Barry Sanders spent his time in organized football racking up the kind of awards and numbers that prove that he is indeed worthy of being included in every discussion over who the greatest running back of all time was. Barry Sanders dominated the offensive side of the ball at every level he played at, and though team success would largely elude him, he would experience a great amount of success on an individual basis as well as with the fans.
Sanders is remembered by football fans every where as one of the most elusive running backs they ever saw. It was a regular occurrence to see Barry Sanders take the hand off, be immediately confronted by defensive players in his own backfield, only to spin and juke his way to positive yardage. Many of the most memorable runs of his career started with him having to change direction because the defense seemed to have him in their sights, only to eventually lose him in the end.
Barry Sanders did not start playing running back for his high school football team until the fourth game during his senior year. In the seven remaining games of the season, he would rack up over 1,300 yards and be named to the all-state team. Few colleges recruited Sanders because of him being only 5’8″ tall and he ended up attending Oklahoma State University and spent his first two years there backing up Thurman Thomas. In 1988, Barry Sanders got his chance at the starting running back position and definitely made the most of it. During that year, called by some the greatest season in the history of college football, Sanders would lead the nation by averaging over 200 yards per game and an amazing 7.6 yards per carry. He would set the college football season record for rushing yards (2,628), total yards (3,249), points (234), touchdowns scored (39), rushing touchdowns (37), consecutive 200 yard games (5), consecutive games scoring two or more touchdowns (11), and number of games scoring three or more touchdowns (9). Sanders would leave Oklahoma State after this one season as a starter, winning the Heisman Trophy, and entering the NFL Draft where he would be selected in the first round by the Detroit Lions.

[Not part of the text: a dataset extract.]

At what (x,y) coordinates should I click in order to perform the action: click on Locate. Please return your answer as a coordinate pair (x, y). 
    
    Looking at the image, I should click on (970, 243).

During his ten year career as the starting running back with the Detroit Lions, Barry Sanders would be named to the Pro Bowl and also be named an All-Pro selection every year he was in the league. Among his other awards are winning the NFL Offensive Rookie of the Year award (1989), the NFL MVP award (1997), the NFL Offensive Player of the Year award (1994, 1997), and the Bert Bell Award (1991, 1997). Perhaps his greatest season came in 1997 when he would rush for 2,053 yards, amazingly after the second game of the season he had only accumulated 53 yards. He would go on to run off fourteen consecutive 100 yard rushing games, which is also a record. He would actually have two games that season where he averaged nine yards a carry. Following the next season, Barry Sanders would surprise the football world by announcing his retirement from the National Football League.
Barry Sanders was one of the most dominant running backs to ever play football, not bad for someone only 5’8″ tall. He was the class of his league no matter what league he played in. He set numerous records, won many awards, and reached a great number of achievements before retiring from the game far too early. Barry Sanders entered the Pro Football Hall of Fame in 2004 and it is easy to see why he has gone down in history as truly one of the best ever.